▶ ENTRIES PROVIDED:

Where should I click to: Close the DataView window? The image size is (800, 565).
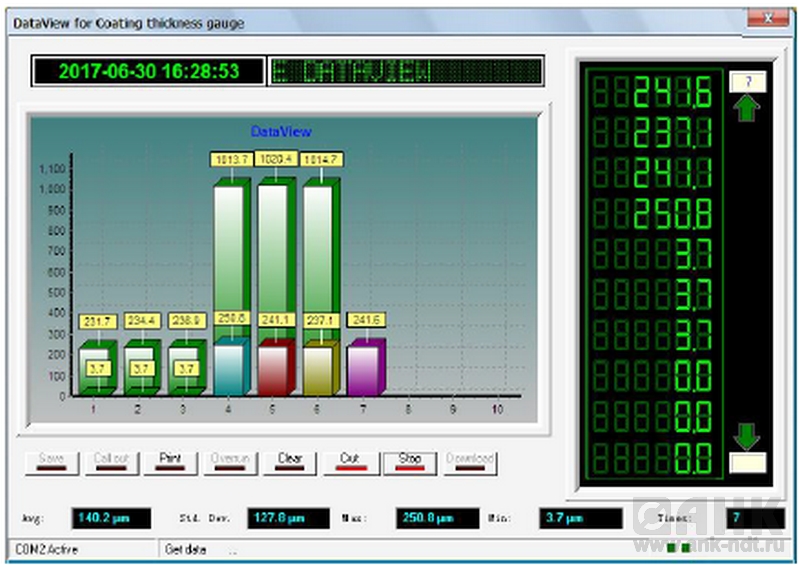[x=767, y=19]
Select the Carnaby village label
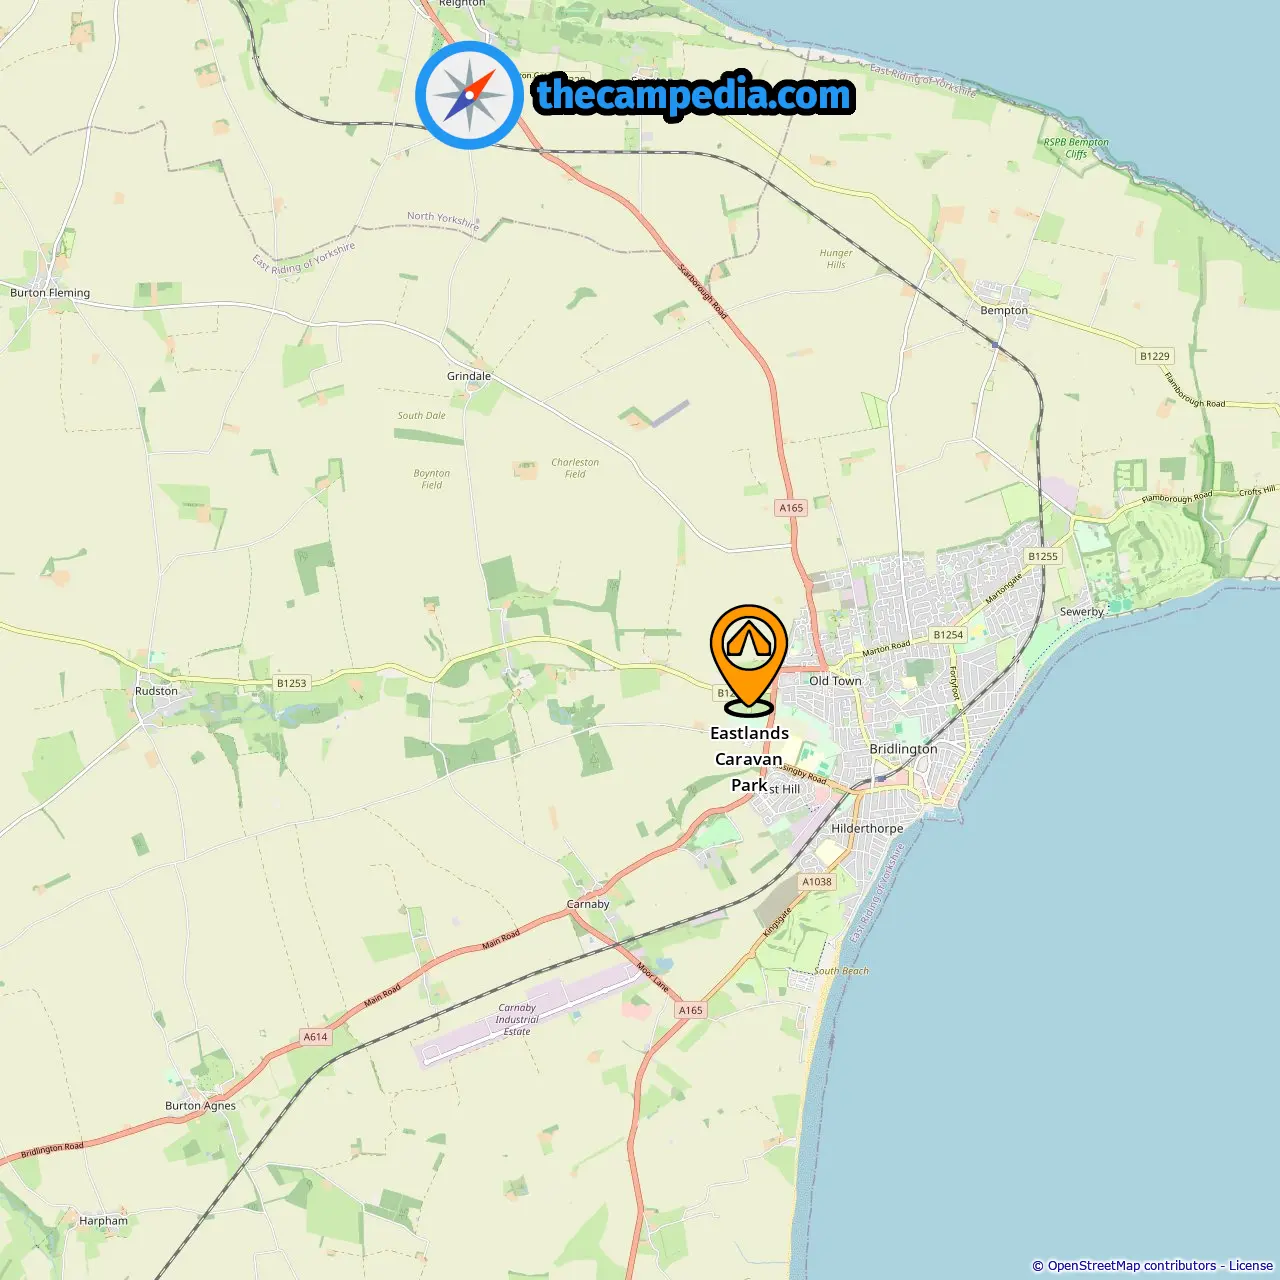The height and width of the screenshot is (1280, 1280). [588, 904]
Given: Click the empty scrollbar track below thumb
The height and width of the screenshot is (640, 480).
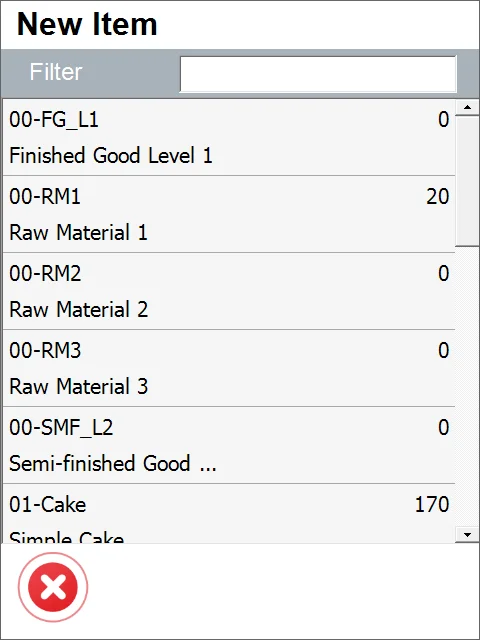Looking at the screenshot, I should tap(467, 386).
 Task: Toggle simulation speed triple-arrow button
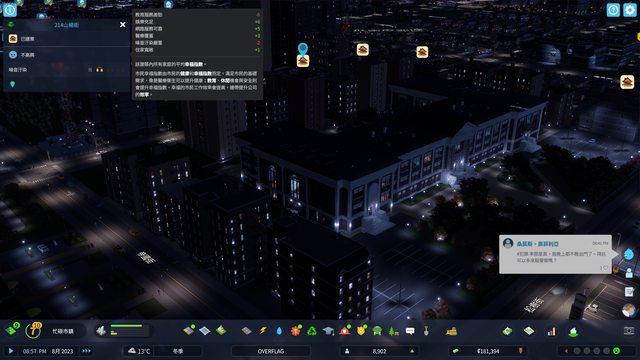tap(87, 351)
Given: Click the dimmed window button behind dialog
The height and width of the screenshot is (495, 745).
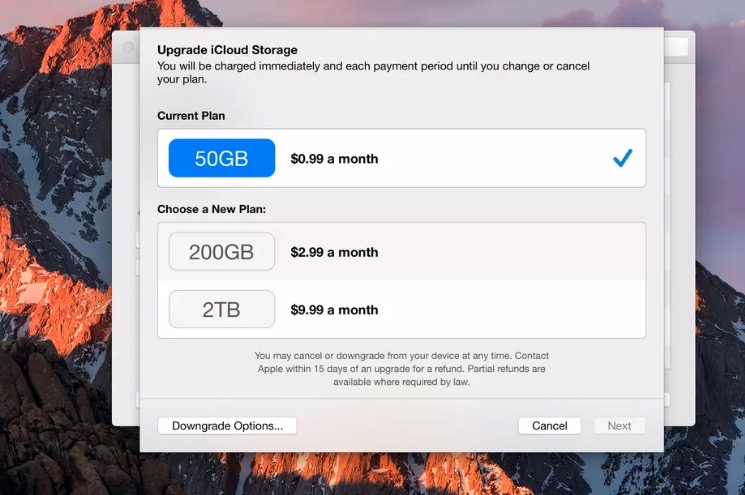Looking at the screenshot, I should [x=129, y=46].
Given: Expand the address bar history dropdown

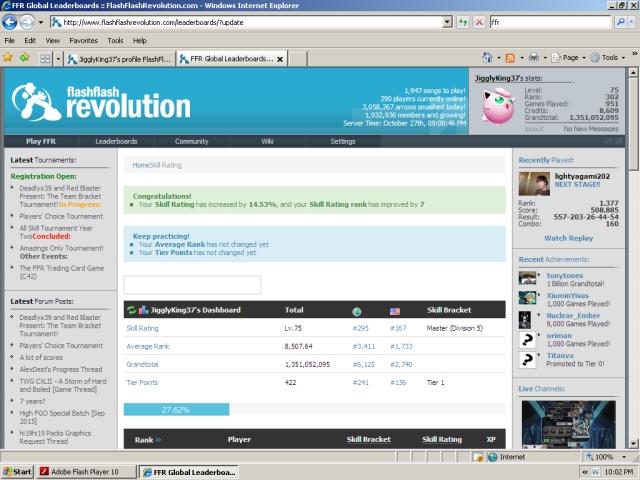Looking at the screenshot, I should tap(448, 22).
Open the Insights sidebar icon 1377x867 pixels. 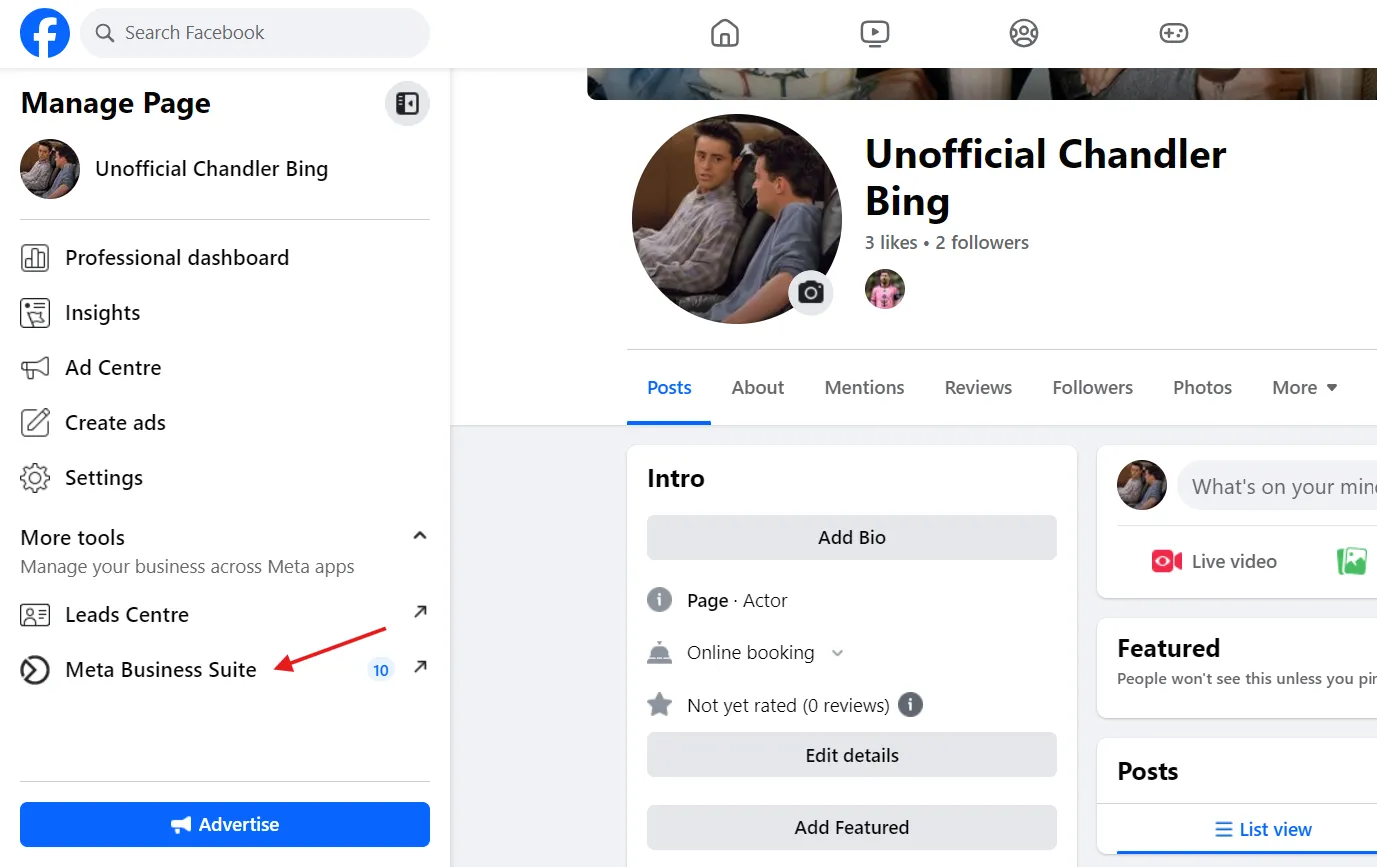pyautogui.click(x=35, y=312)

▶ WORK TASK: Starting with the first line of the records above and stopping after the line containing "Given: Click the dimmed", repeat every line exactly and leave out the pictures.

▶ SOLUTION:
Where should I click to: Close the DataView window? The image size is (800, 565).
[x=767, y=19]
Select the Carnaby village label
The height and width of the screenshot is (1280, 1280). [588, 904]
Given: Click the empty scrollbar track below thumb
The height and width of the screenshot is (640, 480).
Looking at the screenshot, I should tap(467, 386).
 Task: Toggle simulation speed triple-arrow button
tap(87, 351)
Given: Click the dimmed window button behind dialog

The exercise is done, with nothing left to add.